Correlation Between National Retail and Global Medical
Can any of the company-specific risk be diversified away by investing in both National Retail and Global Medical at the same time? Although using a correlation coefficient on its own may not help to predict future stock returns, this module helps to understand the diversifiable risk of combining National Retail and Global Medical into the same portfolio, which is an essential part of the fundamental portfolio management process.
By analyzing existing cross correlation between National Retail Properties and Global Medical REIT, you can compare the effects of market volatilities on National Retail and Global Medical and check how they will diversify away market risk if combined in the same portfolio for a given time horizon. You can also utilize pair trading strategies of matching a long position in National Retail with a short position of Global Medical. Check out your portfolio center. Please also check ongoing floating volatility patterns of National Retail and Global Medical.
Diversification Opportunities for National Retail and Global Medical
0.69 | Correlation Coefficient |
Poor diversification
The 3 months correlation between National and Global is 0.69. Overlapping area represents the amount of risk that can be diversified away by holding National Retail Properties and Global Medical REIT in the same portfolio, assuming nothing else is changed. The correlation between historical prices or returns on Global Medical REIT and National Retail is a relative statistical measure of the degree to which these equity instruments tend to move together. The correlation coefficient measures the extent to which returns on National Retail Properties are associated (or correlated) with Global Medical. Values of the correlation coefficient range from -1 to +1, where. The correlation of zero (0) is possible when the price movement of Global Medical REIT has no effect on the direction of National Retail i.e., National Retail and Global Medical go up and down completely randomly.

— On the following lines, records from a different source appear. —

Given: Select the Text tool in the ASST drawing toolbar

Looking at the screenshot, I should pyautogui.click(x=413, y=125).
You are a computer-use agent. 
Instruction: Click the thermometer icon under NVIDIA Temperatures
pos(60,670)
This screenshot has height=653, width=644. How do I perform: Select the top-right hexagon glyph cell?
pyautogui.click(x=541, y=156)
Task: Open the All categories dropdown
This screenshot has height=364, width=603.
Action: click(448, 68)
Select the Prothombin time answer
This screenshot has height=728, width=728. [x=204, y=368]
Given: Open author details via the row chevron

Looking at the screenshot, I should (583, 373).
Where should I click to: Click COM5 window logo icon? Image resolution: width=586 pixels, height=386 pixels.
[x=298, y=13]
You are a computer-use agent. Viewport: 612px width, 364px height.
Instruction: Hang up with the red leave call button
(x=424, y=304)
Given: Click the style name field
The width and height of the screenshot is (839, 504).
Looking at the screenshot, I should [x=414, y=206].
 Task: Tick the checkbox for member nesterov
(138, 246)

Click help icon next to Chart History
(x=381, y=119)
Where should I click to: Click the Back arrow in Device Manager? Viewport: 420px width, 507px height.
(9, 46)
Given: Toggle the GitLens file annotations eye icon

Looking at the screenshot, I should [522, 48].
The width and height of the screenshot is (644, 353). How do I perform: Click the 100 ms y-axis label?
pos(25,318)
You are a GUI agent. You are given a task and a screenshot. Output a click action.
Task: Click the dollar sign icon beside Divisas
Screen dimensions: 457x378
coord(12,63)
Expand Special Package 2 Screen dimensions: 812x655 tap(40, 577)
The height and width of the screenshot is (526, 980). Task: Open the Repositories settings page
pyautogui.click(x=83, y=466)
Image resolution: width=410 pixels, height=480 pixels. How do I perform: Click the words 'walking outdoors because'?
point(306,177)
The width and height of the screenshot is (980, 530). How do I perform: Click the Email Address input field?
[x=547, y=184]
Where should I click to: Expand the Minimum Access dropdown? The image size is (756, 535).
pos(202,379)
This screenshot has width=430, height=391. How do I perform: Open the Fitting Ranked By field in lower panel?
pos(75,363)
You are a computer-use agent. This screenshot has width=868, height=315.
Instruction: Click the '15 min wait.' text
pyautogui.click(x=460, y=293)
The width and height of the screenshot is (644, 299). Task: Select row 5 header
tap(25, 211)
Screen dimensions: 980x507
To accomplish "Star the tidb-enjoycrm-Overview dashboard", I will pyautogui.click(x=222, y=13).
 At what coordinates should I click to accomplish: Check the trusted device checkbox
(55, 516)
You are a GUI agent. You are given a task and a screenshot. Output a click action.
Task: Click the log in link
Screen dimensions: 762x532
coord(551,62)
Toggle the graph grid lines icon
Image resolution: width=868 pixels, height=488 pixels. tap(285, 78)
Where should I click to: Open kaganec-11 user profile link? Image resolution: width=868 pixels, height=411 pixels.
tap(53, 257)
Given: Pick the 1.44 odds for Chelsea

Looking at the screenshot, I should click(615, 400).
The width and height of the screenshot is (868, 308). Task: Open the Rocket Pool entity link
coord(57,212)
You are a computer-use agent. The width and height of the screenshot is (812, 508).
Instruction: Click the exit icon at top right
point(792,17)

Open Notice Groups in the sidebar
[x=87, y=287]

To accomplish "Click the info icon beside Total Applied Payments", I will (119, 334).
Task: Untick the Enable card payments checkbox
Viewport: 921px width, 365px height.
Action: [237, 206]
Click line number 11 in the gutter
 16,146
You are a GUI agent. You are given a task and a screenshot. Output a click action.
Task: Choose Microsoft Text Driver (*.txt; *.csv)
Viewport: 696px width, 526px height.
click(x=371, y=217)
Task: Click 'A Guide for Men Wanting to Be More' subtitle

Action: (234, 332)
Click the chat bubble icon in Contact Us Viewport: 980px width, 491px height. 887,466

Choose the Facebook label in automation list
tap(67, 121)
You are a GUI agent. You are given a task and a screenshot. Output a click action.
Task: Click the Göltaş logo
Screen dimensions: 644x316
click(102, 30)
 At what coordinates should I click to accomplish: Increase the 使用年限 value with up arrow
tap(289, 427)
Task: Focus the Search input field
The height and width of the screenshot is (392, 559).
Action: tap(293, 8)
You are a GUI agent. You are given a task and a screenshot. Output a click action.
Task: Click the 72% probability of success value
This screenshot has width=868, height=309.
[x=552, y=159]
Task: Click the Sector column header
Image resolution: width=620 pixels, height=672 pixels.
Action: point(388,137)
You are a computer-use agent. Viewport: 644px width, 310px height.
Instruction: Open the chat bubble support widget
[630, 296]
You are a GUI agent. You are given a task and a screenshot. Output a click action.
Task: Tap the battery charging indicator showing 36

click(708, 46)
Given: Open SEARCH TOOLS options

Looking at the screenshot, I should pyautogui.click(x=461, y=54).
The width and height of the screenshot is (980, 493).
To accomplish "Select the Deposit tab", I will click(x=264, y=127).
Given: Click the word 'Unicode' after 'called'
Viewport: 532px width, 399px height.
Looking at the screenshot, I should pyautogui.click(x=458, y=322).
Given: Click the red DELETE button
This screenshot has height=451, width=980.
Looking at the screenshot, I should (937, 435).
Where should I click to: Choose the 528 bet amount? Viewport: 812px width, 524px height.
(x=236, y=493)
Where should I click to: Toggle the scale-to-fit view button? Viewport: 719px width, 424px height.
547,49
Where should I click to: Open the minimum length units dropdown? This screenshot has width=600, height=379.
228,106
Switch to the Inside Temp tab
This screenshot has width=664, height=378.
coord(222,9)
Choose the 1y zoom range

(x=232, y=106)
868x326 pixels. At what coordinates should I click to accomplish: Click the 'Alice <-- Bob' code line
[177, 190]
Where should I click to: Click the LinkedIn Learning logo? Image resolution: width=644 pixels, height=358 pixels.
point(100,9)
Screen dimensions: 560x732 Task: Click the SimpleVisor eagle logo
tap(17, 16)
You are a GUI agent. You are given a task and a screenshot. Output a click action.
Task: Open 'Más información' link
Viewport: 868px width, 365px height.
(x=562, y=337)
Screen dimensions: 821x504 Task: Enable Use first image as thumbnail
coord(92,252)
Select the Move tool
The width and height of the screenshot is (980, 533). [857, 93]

Pair Corralation between National Retail and Global Medical
Considering the 90-day investment horizon National Retail Properties is expected to under-perform the Global Medical. But the stock apears to be less risky and, when comparing its historical volatility, National Retail Properties is 1.14 times less risky than Global Medical. The stock trades about -0.08 of its potential returns per unit of risk. The Global Medical REIT is currently generating about -0.03 of returns per unit of risk over similar time horizon. If you would invest 911.00 in Global Medical REIT on August 28, 2024 and sell it today you would lose (25.00) from holding Global Medical REIT or give up 2.74% of portfolio value over 90 days.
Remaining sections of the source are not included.